LISTING:
+---+
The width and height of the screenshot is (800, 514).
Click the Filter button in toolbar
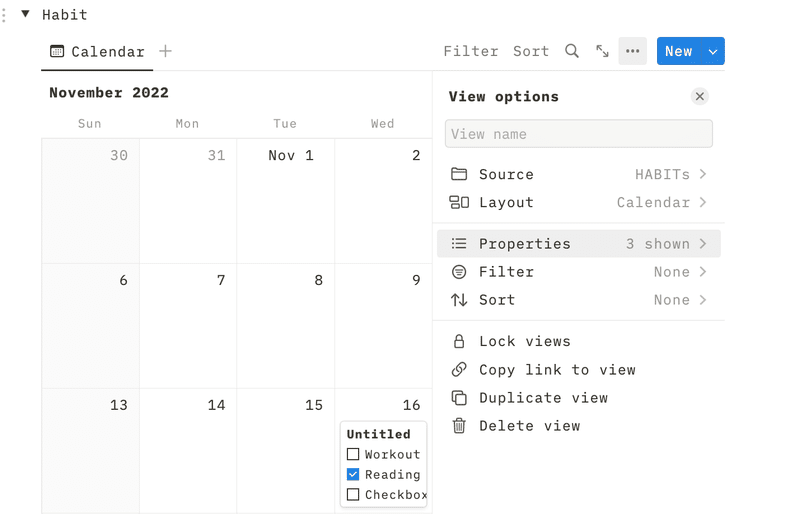(470, 51)
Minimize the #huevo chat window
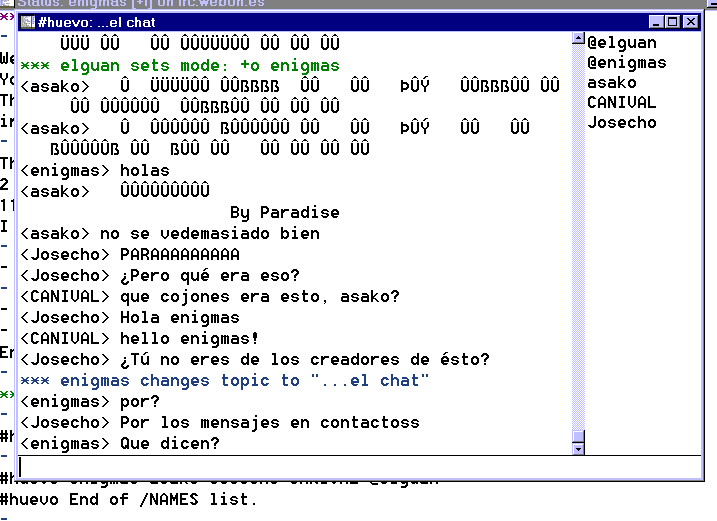The image size is (717, 521). pos(656,22)

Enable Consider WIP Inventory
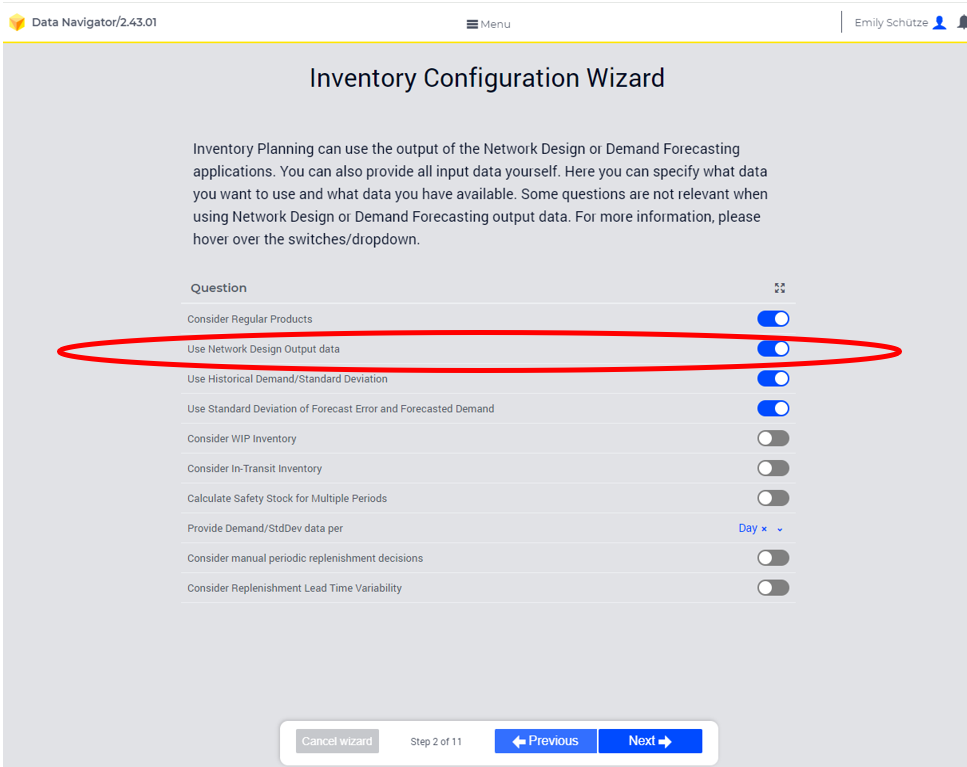point(773,438)
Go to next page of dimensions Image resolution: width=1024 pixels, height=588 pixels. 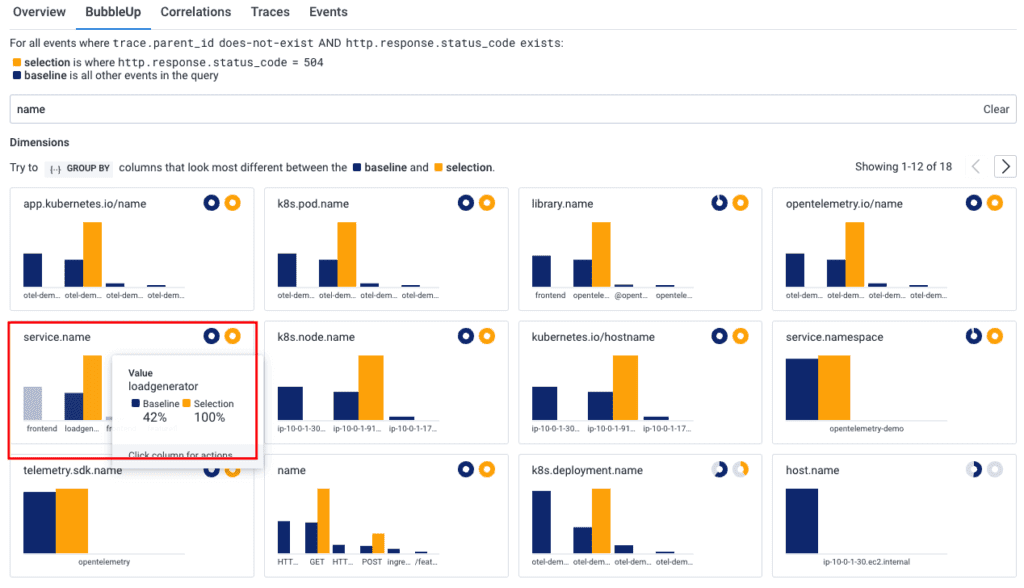(1006, 167)
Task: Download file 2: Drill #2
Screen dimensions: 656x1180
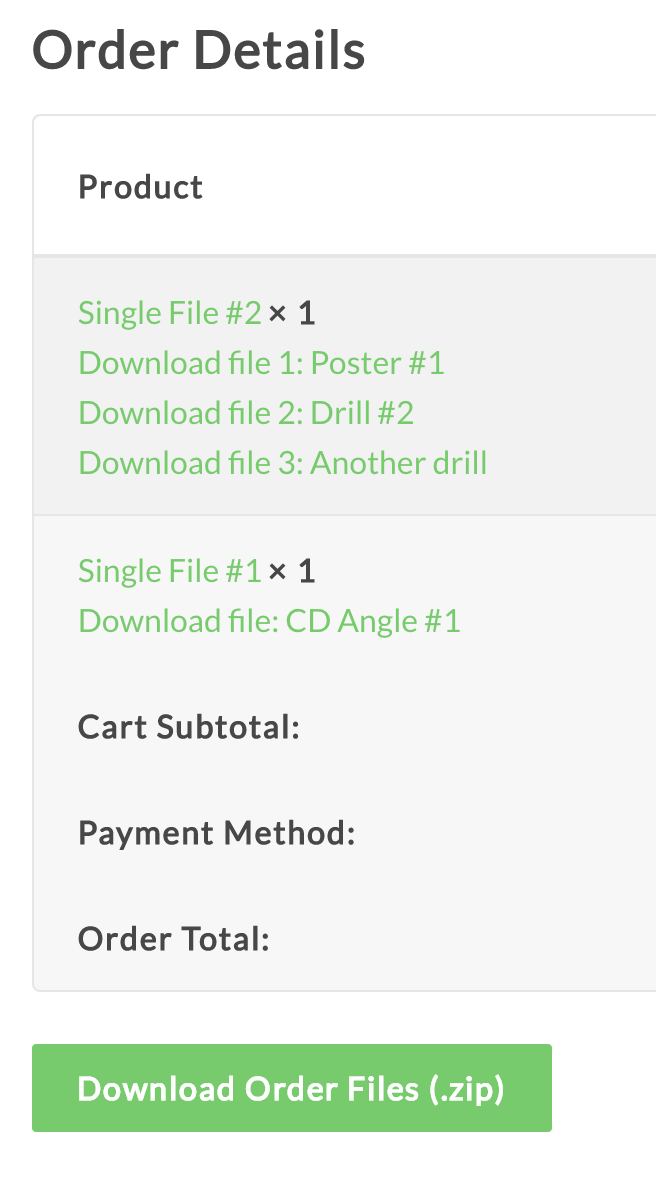Action: [x=246, y=413]

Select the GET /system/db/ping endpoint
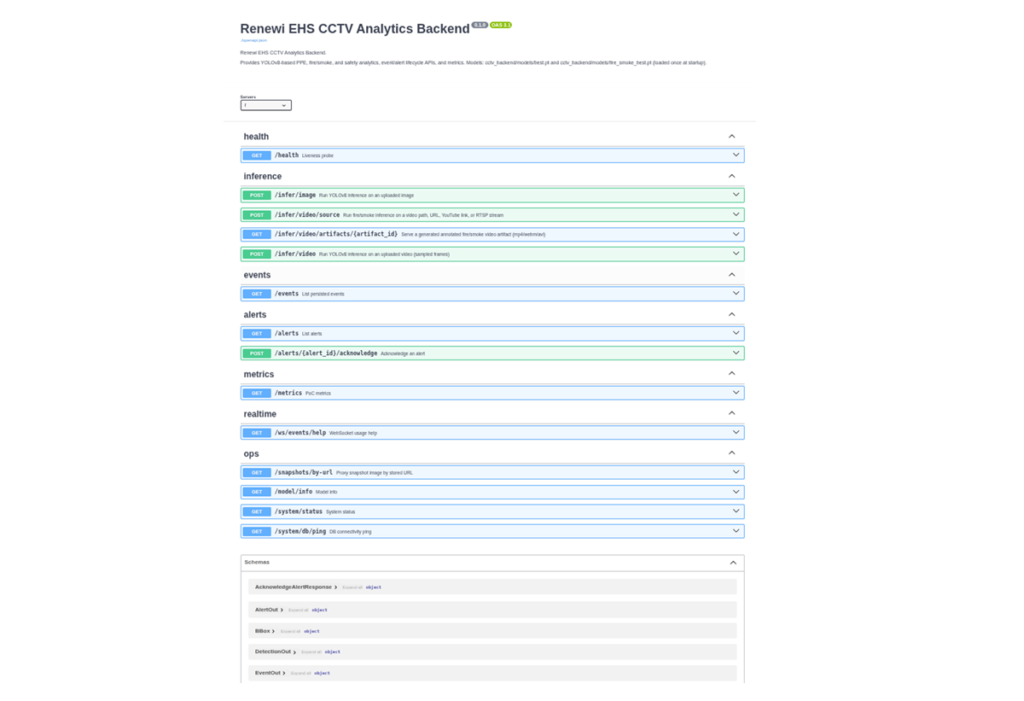[492, 531]
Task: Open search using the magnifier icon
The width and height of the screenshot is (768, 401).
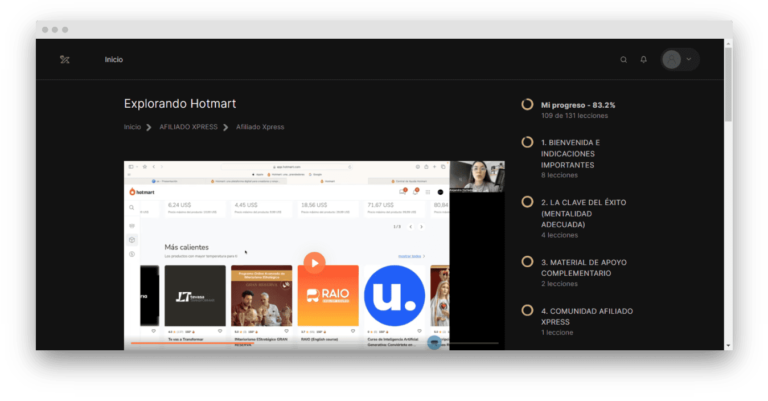Action: (x=624, y=60)
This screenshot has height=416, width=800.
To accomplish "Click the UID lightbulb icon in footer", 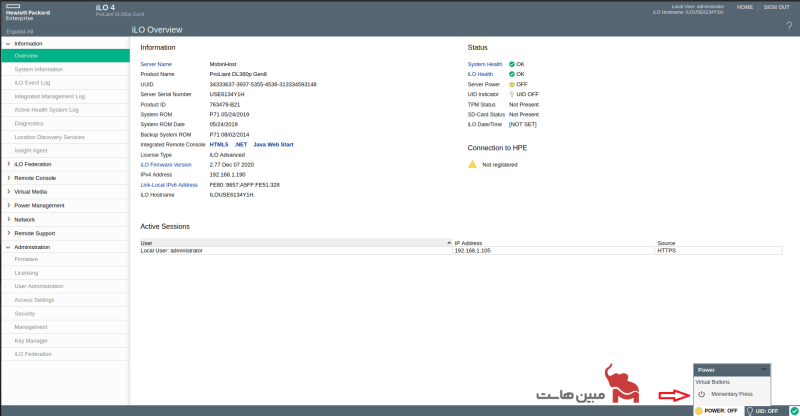I will (750, 410).
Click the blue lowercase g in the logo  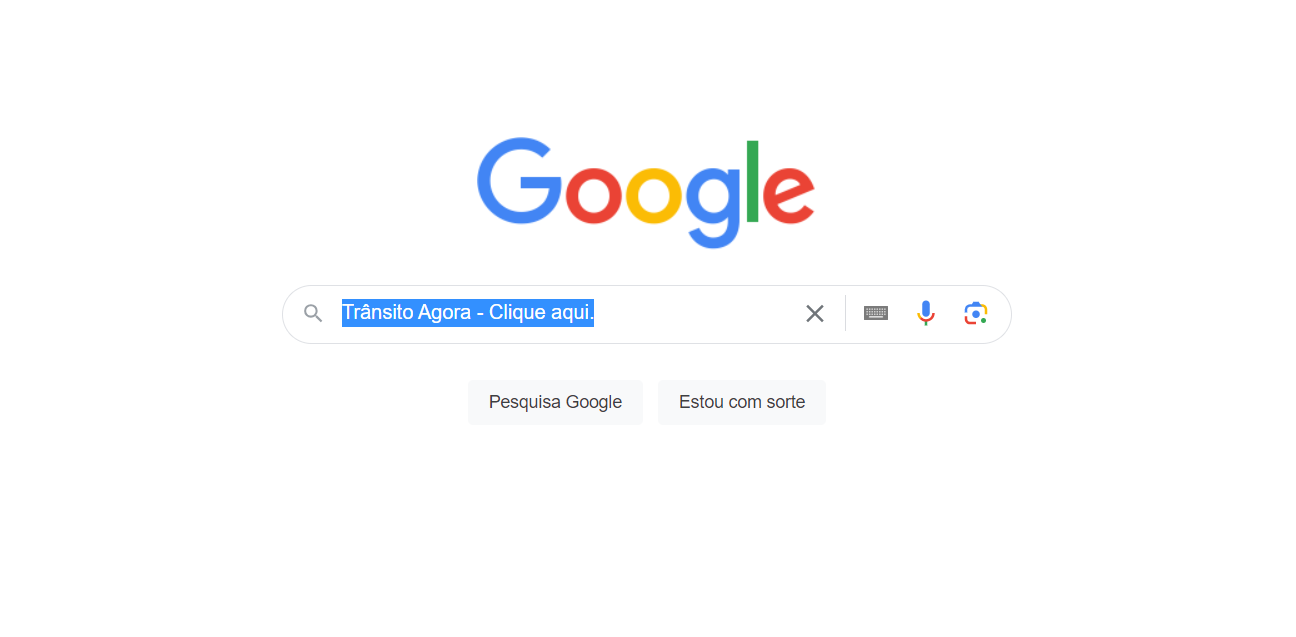click(x=714, y=207)
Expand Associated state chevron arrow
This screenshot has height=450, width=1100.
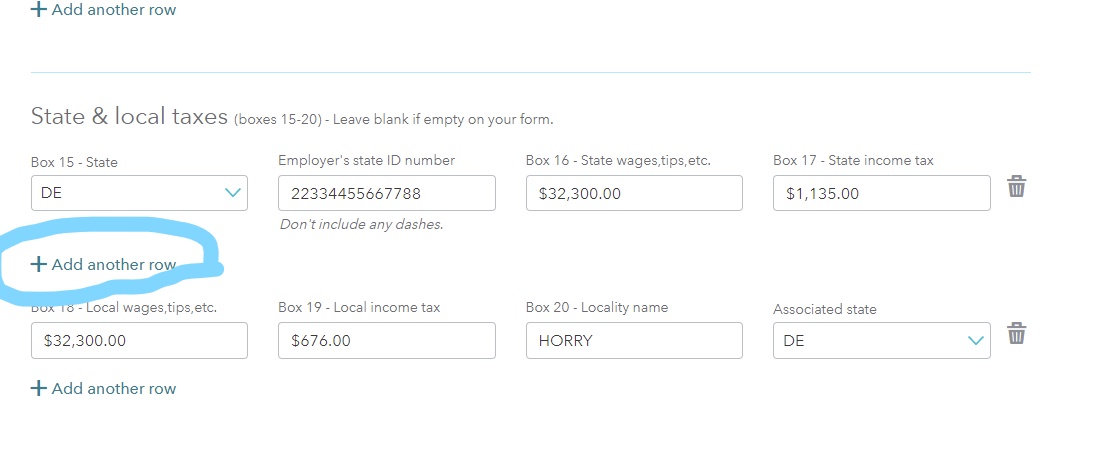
+---+
WHAT TO WORK ON:
Convert the records from the start through the line that contains "point(773,438)" into a two-column CSV with the headers instruction and answer. Give one row per record, put each value in a quoted field with line breaks replaced by spaces, and leave the pictures out.

THE RESPONSE:
instruction,answer
"The width and height of the screenshot is (800, 514). Click the Filter button in toolbar","(470, 51)"
"Minimize the #huevo chat window","The image size is (717, 521). pos(656,22)"
"Enable Consider WIP Inventory","point(773,438)"